Песнь, принявшая её облик

В последнюю ночь на Ээе Цирцея разбудила Одиссея задолго до рассвета.

Она не послала служанку и не позвала его по имени. Просто в какой-то миг он открыл глаза и увидел волшебницу у изголовья. В руке она держала светильник, но пламя в нём горело чёрным и не разгоняло тьму.

— Встань, — сказала Цирцея. — Есть предупреждения, которые нельзя произносить при солнце.

Она вывела его из дворца.

Остров спал. В кипарисах не шевелилась ни одна ветвь, и море за ними казалось неподвижной бездной. Спутники Одиссея лежали у погасших костров возле корабля. Издали они напоминали тела людей, выброшенных волной.

Цирцея шла впереди, не оставляя следов на влажном песке.

У самой воды она остановилась.

— Завтра ты услышишь Сирен.

Одиссей ожидал, что волшебница расскажет ему о певицах необычайной красоты, но Цирцея произнесла:

— Не верь их облику.

— Я видел достаточно чудовищ, чтобы отличить женщину от зверя.

— Именно поэтому ты можешь погибнуть. Сирены не показывают человеку себя. Они показывают ему то, чему он не способен отказать.

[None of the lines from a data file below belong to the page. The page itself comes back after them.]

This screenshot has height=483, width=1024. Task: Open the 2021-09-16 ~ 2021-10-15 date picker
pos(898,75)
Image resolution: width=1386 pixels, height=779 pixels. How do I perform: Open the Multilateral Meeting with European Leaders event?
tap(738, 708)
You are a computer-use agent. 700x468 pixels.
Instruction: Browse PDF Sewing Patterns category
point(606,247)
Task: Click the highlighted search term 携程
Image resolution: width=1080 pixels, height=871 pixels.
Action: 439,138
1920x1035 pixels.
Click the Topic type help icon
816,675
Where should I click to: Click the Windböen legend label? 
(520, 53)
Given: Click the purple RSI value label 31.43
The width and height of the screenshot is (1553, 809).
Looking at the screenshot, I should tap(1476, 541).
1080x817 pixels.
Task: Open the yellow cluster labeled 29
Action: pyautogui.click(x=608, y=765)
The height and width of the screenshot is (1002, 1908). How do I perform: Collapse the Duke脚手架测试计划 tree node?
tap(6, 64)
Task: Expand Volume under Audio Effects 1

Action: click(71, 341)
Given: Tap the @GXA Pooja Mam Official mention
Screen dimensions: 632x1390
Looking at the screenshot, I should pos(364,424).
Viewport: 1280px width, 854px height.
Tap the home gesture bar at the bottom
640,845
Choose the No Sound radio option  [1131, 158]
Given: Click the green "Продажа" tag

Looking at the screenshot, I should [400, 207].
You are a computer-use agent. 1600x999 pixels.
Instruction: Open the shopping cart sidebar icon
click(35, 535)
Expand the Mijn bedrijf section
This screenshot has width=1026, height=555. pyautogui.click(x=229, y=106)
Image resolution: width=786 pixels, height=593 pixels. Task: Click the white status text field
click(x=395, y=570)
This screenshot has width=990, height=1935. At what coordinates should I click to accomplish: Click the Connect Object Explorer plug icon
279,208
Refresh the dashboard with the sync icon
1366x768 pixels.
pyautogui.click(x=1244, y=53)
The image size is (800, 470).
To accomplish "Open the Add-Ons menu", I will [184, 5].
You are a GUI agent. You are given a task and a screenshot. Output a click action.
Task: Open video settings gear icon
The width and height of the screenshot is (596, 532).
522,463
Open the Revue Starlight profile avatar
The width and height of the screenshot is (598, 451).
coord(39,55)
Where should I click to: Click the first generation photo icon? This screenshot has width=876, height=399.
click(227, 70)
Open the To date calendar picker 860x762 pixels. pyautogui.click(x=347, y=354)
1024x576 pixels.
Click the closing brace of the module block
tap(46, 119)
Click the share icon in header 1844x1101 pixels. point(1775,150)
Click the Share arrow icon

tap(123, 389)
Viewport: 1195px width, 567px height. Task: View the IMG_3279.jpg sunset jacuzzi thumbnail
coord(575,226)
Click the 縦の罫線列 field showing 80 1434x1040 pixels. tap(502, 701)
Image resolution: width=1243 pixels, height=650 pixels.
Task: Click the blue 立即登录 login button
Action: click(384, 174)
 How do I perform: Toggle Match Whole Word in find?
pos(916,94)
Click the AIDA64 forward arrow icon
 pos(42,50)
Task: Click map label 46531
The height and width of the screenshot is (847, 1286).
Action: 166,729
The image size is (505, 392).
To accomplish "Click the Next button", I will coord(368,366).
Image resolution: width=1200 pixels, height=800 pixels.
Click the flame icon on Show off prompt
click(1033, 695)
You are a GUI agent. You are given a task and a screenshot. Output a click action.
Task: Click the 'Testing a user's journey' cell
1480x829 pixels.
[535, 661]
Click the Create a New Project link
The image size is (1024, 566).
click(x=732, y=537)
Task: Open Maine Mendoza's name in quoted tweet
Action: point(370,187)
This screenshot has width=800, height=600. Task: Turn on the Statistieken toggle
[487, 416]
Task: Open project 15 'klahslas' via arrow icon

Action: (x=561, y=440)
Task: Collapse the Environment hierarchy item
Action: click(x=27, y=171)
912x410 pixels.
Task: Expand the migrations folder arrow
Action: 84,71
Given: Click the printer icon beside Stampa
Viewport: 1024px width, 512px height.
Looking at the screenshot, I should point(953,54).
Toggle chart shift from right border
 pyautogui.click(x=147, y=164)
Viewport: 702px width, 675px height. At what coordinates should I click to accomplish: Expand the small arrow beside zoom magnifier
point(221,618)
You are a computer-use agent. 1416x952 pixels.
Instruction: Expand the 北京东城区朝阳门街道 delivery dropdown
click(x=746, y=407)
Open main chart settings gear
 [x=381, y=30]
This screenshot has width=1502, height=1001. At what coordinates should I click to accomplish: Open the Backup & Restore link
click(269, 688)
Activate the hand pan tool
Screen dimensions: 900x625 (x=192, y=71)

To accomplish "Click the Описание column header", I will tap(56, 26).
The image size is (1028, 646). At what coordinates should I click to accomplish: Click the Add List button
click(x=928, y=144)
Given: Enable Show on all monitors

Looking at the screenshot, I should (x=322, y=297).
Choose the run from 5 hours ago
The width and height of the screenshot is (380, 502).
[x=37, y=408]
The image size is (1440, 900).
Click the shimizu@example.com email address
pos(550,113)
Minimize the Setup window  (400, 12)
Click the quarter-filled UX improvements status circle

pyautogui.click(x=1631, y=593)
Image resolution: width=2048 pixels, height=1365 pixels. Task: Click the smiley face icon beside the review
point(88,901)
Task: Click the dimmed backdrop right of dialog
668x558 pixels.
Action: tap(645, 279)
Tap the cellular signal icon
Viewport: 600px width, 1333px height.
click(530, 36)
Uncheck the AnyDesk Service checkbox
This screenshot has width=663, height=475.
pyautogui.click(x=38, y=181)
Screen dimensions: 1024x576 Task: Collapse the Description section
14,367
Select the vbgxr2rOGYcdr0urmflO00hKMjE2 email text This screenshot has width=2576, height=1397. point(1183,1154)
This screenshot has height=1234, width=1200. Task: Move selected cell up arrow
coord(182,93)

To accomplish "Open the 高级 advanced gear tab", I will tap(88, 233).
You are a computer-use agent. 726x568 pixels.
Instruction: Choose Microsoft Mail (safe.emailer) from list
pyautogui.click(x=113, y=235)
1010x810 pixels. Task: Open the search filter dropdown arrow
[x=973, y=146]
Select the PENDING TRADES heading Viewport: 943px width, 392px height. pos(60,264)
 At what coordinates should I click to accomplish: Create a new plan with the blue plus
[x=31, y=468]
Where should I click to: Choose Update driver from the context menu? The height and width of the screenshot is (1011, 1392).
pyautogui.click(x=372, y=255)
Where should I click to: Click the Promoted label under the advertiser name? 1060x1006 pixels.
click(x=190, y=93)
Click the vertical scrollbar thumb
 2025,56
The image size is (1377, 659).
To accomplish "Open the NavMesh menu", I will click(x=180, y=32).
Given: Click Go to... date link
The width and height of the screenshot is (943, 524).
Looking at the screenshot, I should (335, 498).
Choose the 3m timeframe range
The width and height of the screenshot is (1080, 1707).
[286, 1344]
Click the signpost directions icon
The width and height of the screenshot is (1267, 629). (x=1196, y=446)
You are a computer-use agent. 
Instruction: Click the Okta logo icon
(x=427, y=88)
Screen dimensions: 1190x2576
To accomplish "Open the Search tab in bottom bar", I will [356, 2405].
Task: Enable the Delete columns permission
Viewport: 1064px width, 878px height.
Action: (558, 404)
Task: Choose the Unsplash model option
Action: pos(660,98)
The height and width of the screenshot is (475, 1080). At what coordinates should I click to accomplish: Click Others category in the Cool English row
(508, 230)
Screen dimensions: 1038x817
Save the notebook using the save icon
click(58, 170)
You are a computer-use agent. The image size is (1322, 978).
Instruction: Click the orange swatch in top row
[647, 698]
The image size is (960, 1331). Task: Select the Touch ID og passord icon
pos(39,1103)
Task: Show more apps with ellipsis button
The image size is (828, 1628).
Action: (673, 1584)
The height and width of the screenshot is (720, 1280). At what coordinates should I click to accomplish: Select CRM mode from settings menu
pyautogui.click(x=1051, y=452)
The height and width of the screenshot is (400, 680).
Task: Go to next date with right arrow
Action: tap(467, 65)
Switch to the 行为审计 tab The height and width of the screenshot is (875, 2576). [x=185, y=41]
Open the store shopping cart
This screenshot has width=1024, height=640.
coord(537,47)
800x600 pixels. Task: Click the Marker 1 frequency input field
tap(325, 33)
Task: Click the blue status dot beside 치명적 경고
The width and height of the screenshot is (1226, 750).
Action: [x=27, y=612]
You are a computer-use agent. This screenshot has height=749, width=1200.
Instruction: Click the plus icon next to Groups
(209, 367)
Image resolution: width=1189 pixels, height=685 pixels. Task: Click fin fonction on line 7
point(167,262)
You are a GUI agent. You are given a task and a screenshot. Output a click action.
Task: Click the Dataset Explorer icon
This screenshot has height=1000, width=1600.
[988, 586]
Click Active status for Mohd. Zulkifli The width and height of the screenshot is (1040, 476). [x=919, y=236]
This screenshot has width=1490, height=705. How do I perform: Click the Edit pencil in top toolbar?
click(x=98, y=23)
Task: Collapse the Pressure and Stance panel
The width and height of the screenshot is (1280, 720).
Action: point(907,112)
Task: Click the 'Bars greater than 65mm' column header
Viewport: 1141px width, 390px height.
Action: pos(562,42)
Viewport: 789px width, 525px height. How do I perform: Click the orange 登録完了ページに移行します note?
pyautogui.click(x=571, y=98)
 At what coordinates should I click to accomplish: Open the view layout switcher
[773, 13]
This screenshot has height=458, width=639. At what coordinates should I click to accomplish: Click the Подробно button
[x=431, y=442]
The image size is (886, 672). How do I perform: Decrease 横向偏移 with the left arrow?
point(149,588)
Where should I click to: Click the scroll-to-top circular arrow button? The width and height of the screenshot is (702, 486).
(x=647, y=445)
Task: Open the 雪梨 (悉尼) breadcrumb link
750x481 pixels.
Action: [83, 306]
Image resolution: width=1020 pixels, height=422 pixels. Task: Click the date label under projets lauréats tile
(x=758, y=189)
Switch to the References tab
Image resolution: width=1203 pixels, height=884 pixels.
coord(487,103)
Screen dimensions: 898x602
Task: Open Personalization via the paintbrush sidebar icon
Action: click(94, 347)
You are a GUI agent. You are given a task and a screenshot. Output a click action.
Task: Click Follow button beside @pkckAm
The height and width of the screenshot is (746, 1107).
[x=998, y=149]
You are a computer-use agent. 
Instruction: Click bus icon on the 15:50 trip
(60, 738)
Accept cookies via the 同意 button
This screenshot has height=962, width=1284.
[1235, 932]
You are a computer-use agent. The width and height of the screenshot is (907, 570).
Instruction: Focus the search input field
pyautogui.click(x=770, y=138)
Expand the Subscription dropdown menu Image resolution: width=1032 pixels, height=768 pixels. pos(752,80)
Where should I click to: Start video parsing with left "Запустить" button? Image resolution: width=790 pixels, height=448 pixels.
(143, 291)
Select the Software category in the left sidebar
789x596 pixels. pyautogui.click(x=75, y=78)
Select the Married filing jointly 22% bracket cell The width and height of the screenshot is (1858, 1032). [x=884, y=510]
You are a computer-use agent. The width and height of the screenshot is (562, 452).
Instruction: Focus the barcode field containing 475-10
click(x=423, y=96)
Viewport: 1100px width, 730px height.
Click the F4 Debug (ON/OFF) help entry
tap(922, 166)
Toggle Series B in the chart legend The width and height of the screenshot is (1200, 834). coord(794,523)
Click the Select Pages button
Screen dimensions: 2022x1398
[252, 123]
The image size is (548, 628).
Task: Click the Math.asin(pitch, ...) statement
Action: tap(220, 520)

Волшебница подняла светильник. Чёрное пламя вытянулось, и в его глубине возникло женское лицо. Одиссей успел заметить знакомый изгиб губ, но огонь погас прежде, чем он узнал его.

— Кто они? — спросил он.

— Никто не знает. Одни говорят, что некогда они были спутницами богини, потерявшей похищенную дочь. Другие — что они родились из первой слезы, пролитой человеком о прошлом. Есть и те, кто считает их тенями несбывшихся судеб. Но все эти сказания придуманы живыми. Сами Сирены не называют себя.

— Чего они хотят?

— Чтобы ты сошёл на берег.

— А потом?

— Потом ты перестанешь отличать то, что было, от того, чего ты желал. Твоё тело останется среди костей, но разум будет жить в совершенном воспоминании. Возможно, несколько мгновений. Возможно, тысячу лет. Для Сирен между этим нет разницы.

Одиссей посмотрел на тёмную воду.

— Значит, они лгут.

— Нет, — возразила Цирцея. — Обычную ложь можно разоблачить. Сирены гораздо искуснее: они поют правду, из которой удалено время.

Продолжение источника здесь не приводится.